DATE: MONDAY, November 27, 1995                   TAG: 9511270087
SECTION: EDITORIAL                    PAGE: A4   EDITION: METRO 
SOURCE: 
DATELINE:                                 LENGTH: Medium


REALLY STUPID LAWYERS' TRICKS

VIRGINIA'S state and local lawmakers deserve more respect. Though they often pass bad bills, they at least have the good sense to purge particularly absurd ones from the codes fairly regularly.

So it would appear, at least, from the infrequent mentions of the commonwealth in a compendium of ``Dated, Frivolous and Unnecessary Laws in the United States.'' The listing can be found in a book, ``Legal Briefs,'' by Michael D. Shook and Jeffery D. Meyer. Though most of the cited laws are not enforced, they haven't been overturned or repealed, according to the authors. A sampling:

It's illegal to doze off under a hair dryer in Florida; to slap an old friend on the back in Georgia; to walk down the street with your shoelaces untied in Maine; to gargle in public in Louisiana; to play dominoes on Sunday in Alabama; to sneeze on a train in West Virginia; to set a mousetrap without a hunting license in California.

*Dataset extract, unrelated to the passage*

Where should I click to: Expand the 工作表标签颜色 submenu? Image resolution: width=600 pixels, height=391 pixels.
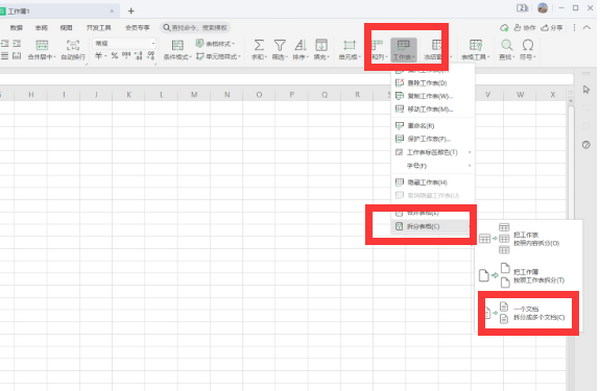click(x=432, y=152)

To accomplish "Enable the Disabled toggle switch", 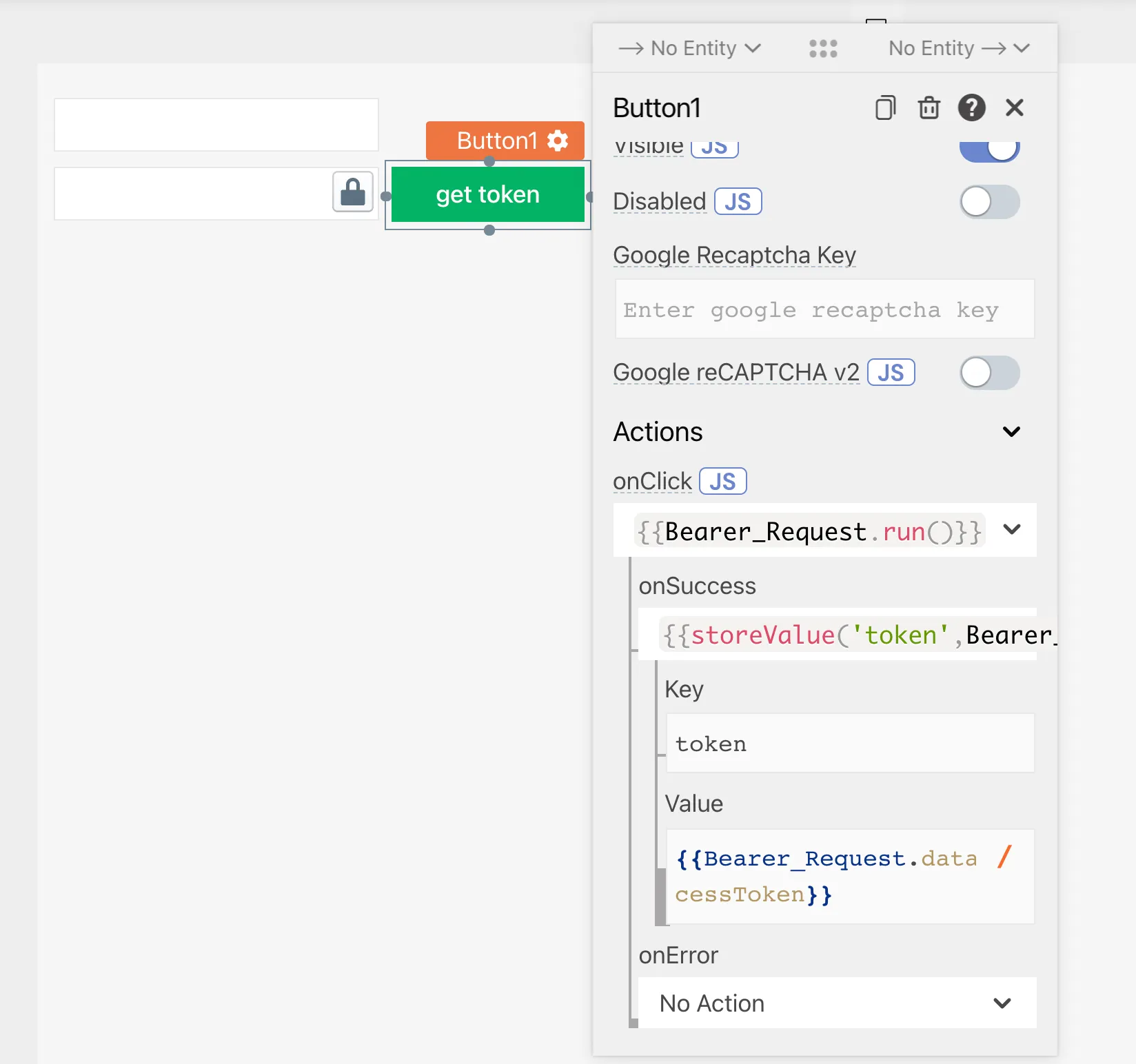I will [989, 202].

In Kentucky, it is unlawful for a female to appear in a bathing suit on a highway unless she is escorted by two police officers or is armed with a club. State statute dictates that only a female horse can be ridden near a church while services are in progress.

In Boston, any pickle for sale must bounce 4 inches when dropped from waist height. Car-wash attendants in San Francisco are barred from using castoff underwear as car-wiping rags. Throwing rice at weddings is illegal in Chillicothe, Ohio. Cicero, Ill., forbids humming on the street on Sunday. Storing snowballs in a refrigerator is illegal in Scottsbluff, Neb.

In Greenville and Beaufort, S.C., it is against the law for roosters to crow before sunrise; and in Little Rock, Ark., dogs can't legally bark after 6 p.m. Cats are not allowed on a bus in Seattle, Wash., if a dog is already aboard.

In Alexandria, Minn., it is against the law for a man to make love to his wife with the smell of garlic, onions or sardines on his breath. In Hastings, Neb., law prohibits even married couples from sleeping together in the nude in hotels.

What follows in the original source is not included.